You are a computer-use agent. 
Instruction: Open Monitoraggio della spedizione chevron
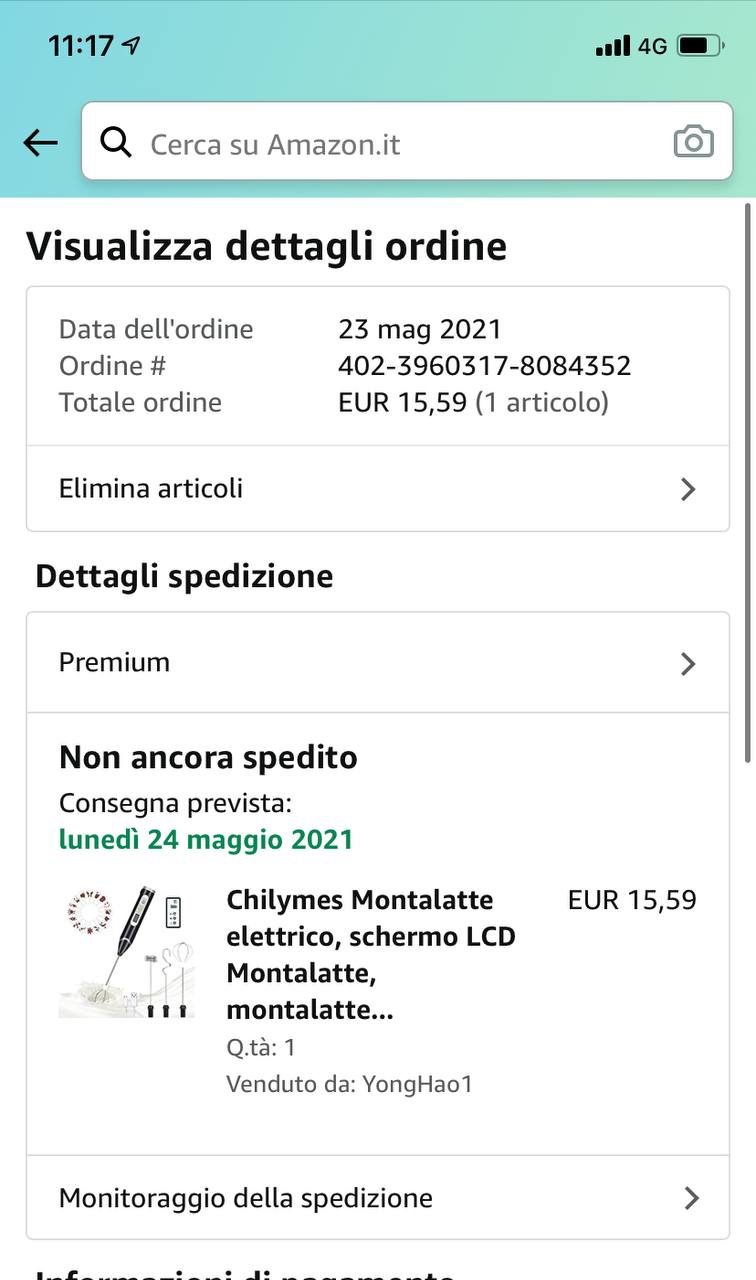690,1198
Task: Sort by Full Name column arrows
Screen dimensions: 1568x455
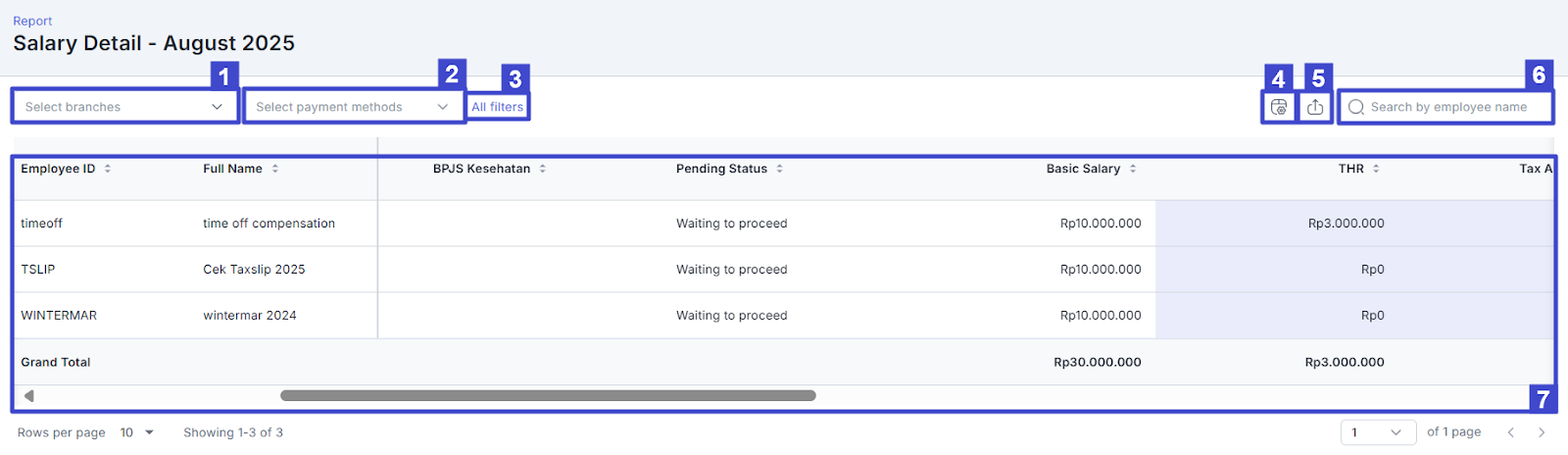Action: click(x=275, y=169)
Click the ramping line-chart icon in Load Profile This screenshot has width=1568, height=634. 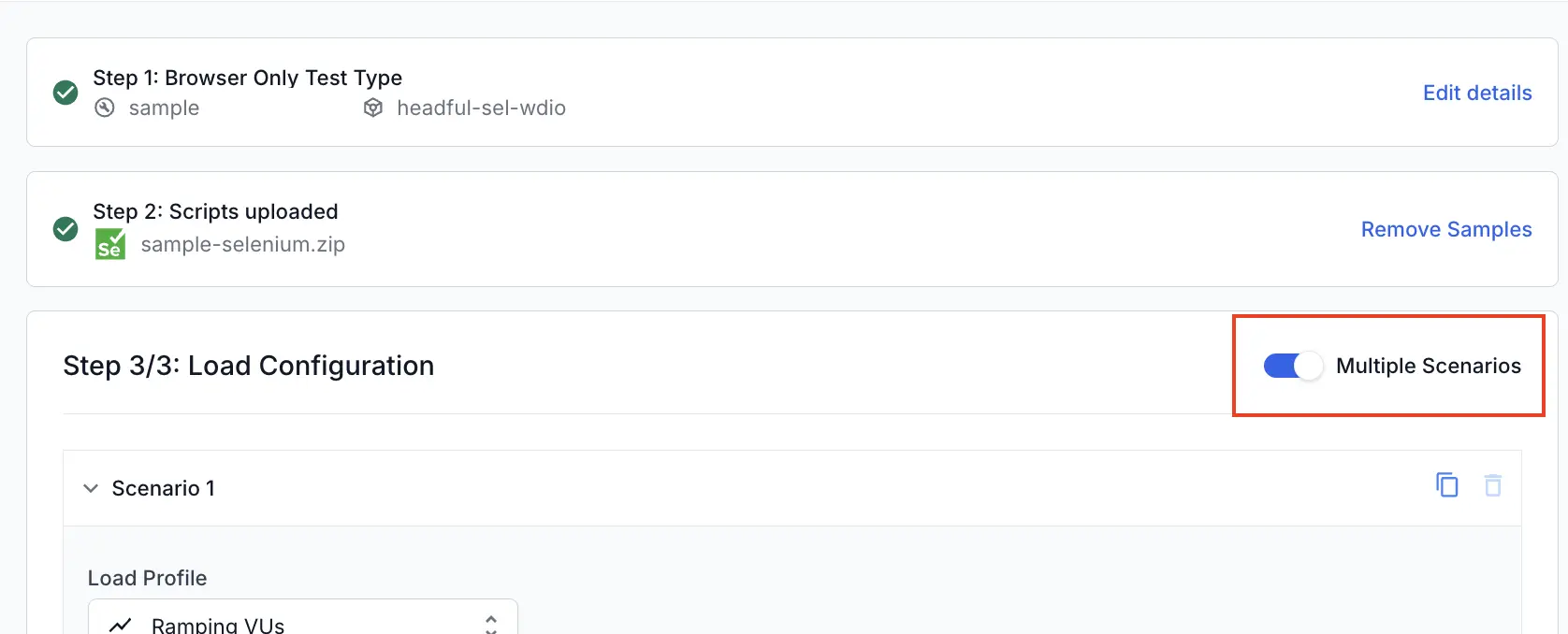click(x=119, y=624)
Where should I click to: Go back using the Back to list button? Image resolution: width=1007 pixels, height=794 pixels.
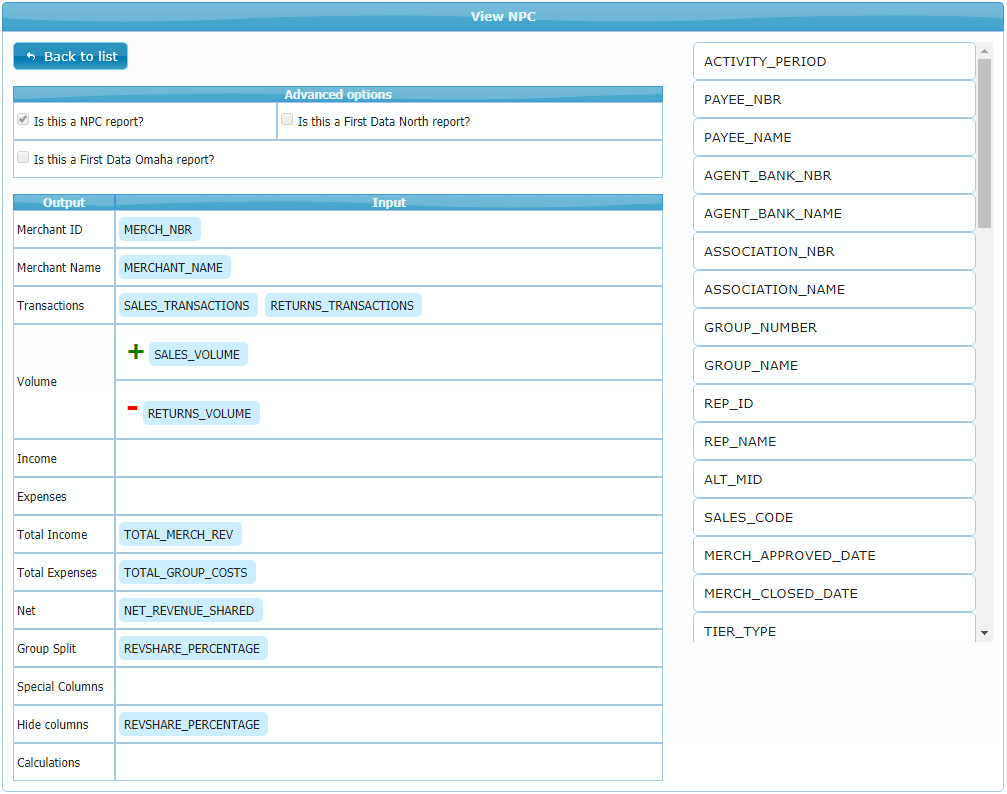point(71,56)
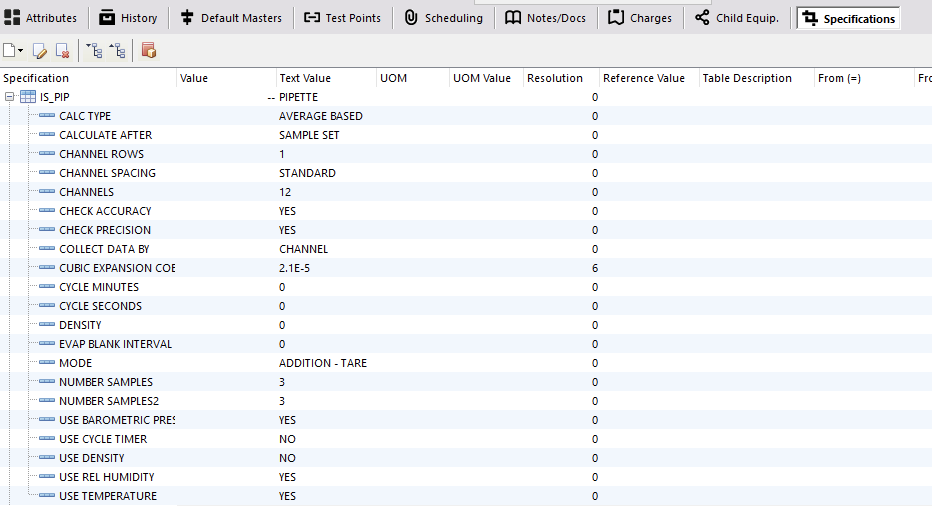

What the task requires. Could you copy out, word for word, the lines of the listing from the one that contains "Where should I" through the end of the listing, with the pictures left out?

Exercise answer.
Where should I click to: Go back using the Back to list button? Image resolution: width=1007 pixels, height=794 pixels.
point(71,56)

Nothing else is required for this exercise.